Today, tomorrow and the future?15 October 2020
Feedback from the industry shows that despite the lifting of the lockdown, the majority of High Street cleaners is struggling with falls in turnover down to 5-25% of pre-lockdown levels. Some businesses have reported a surge when hotels opened up but this welcome increase some say has fallen back, probably because hotels were sending in work held back at the start of the lockdown. Others are opening with limited hours two or three days a week while some have opened and decided to close again. Cleaners who are seeing turnovers exceeding the norm are mainly those who have a diverse range of additional services such as replacement watch batteries, shoe repairs, key cutting, alterations/repairs, a shirt service and, or laundry. For those who are looking to start expanding their range without additional capital cost, consider offering press only and spot cleaning services for customers who are looking to save money or who are reluctant to have their clothes actually cleaned during the pandemic. The outlook I think is particularly bleak for the stand alone dry cleaner or wet cleaner.
As business has started to open up across the country there has now developed the additional uncertainty of localised lockdowns being imposed as the virus reasserts itself in some communities. This is a worrying, though not unexpected development which makes the future, particularly in the short to medium term, very uncertain for us all. While I think some small gradual overall improvement can be expected as more of the middle aged and older sections of the population become more relaxed about venturing out into retail environments, I do not believe there is any real prospect of a return to anything approaching the old normal until such time as an effective vaccine is developed and a large proportion of the population has been immunised.
Even this may turn out to be unduly optimistic as almost one million jobs have been lost since the start of the pandemic while others have returned to work on reduced hours to say nothing of those who have unfortunately fallen into debt during the lockdown. This is a pretty bleak outlook for High Street retail in general and it has now become obvious that many outlets will not survive.
Going forward, I believe the downward trend in the market for drycleaning which has continued since the end of the second world war, will increase, partly driven by the increasing availability of washable personal wear items and the aggressive marketing of wetcleaning systems.

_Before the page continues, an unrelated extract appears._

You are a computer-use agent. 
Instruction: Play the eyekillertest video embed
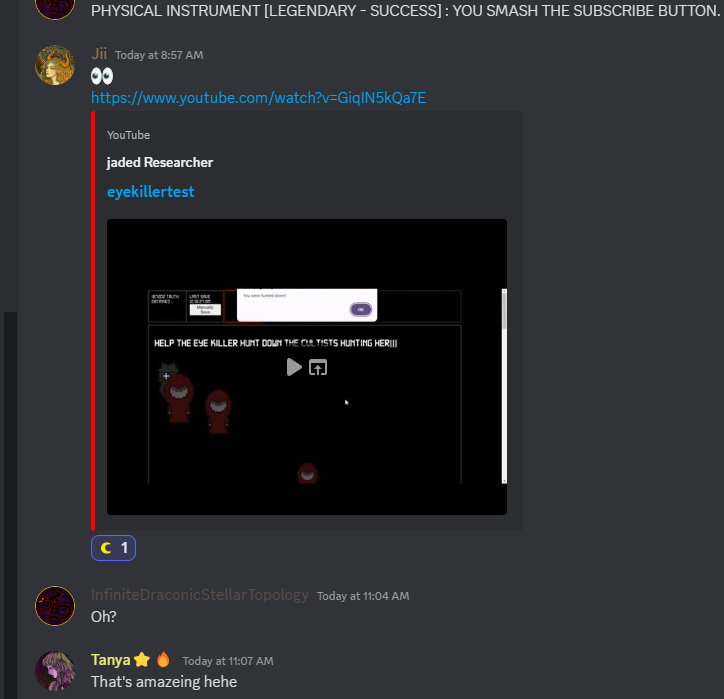[x=294, y=368]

However, I do not believe that water based processing will become the new norm for the High Street, until such time as a safe level of hygiene can be guaranteed for all low temperature water based processing across the High Street sector. The public would not find it acceptable to have their underwear washed at low temperature with the undergarments of strangers and it cannot be assumed that in the absence of any anti bacterial/viral control that, if they were aware of this, they would be comfortable with having their personal wear wet cleaned.
One could argue that this may always have been the case with drycleaning. However, recent independent research by Northumbria University established that cleaning in perchloroethylene does in fact result in good control of a range of pathogens but unfortunately this only applies to perc as the other alternative solvents were not covered by the research.
At this stage in the pandemic it is difficult to see a clear way ahead for the High Street cleaner, but looking on the bright side, I believe that there will be a good and possibly increasing demand, for highly skilled cleaning services capable of dealing with very high value clothing such as wedding gowns, designer garments, curtains and furnishings. These services already located around the UK, generally in large conurbations, are likely in my view to see a gradually increasing demand particularly with regard to postal services as it becomes increasingly difficult to find, within a reasonable commute, a good reliable cleaning service.